Here’s what you need to know to as we approach the trade deadline.

Philadelphia Phillies v Colorado Rockies
Is CarGo going to get traded???
Photo by Justin Edmonds/Getty Images

Welcome to Football Friday, a baseball column by Connor. Each week I will dive into the previous seven days of baseball news, shout my opinion into the void, discuss some things about the Colorado Rockies, and answer your emails. Some of them.

football friday

We’re two weeks from the non-waiver trade deadline in Major League Baseball: the pinnacle moment in the season where contenders make their move and other teams, teams like the Rockies (maybe?), mortgage the present for a shot at the future.

When it comes to the deadline, a problem always seems to rise up: fans debating the merits of trading every single player. It happens every July; someone suggests we trade a good player and someone else chimes in, “No, I like that good player! Perhaps we should trade this bad player instead?”

To which another person, a third person, says, “That player isn’t bad! Trade the first player, he is not as good as you think.”

Then the first person, the person who threw the trade idea out there in the first place says, “I don’t care who is good or bad, this team needs to make moves!”

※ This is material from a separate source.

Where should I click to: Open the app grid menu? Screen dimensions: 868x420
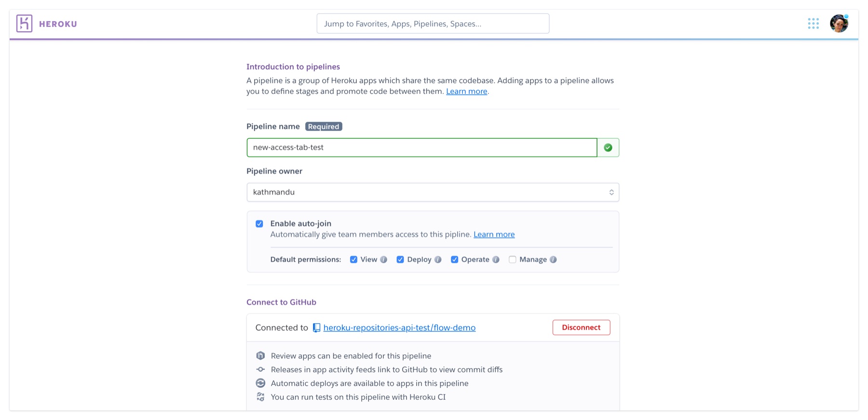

Then, the third person says, “Second person is an idiot, you’re all idiots!”

Second person, now offended, types in all caps, “OH IM AN IDIOT?” then in lower case “Perhaps you should learn how to have a reasonable discussion.”

First person, who just wanted to talk about fun trade ideas with his pals, “OK guys let’s not get heated.”

Third person, who is heated, “I’m not heated, I just think it’s incredibly foolish for someone to believe this player is too good to be traded, is all.”

Second person, who is also heated, takes a few minutes to reply because he had to delete his tweet a couple times and says, “Look man, I like him and I think he can fit with the team. If that’s foolish then call me foolish but at least I’m (1/2)”

A few minutes later.

“Not an a-hole. (2/2)”

Does this sound familiar? Well, it should. This is a standard fan-to-fan interaction around the trade deadline. Our emotions are so tied up in this giant game of checkers that we become hobgoblins of anger and rage; we act like these silly debates on baseball trades are worth merit to the people who are actually doing the job. Fans turn on players they cheered for just a few days ago to make a point that they want them to be traded. Normal Twitter discussions or comment sections turn into the House of Representatives in 1856 and we all become Preston Brooks with our canes, just beating the crap out of each other until we fall asleep or our girlfriends give us a weird look for getting so riled up about someone we’ve never met.

Baseball, baby! What a game!

Navigating trade deadline discussions and ideas can be treacherous waters, like the seas of lore you must be careful and prepare before diving in. Here are three tip to take to heart before joining any trade discussion.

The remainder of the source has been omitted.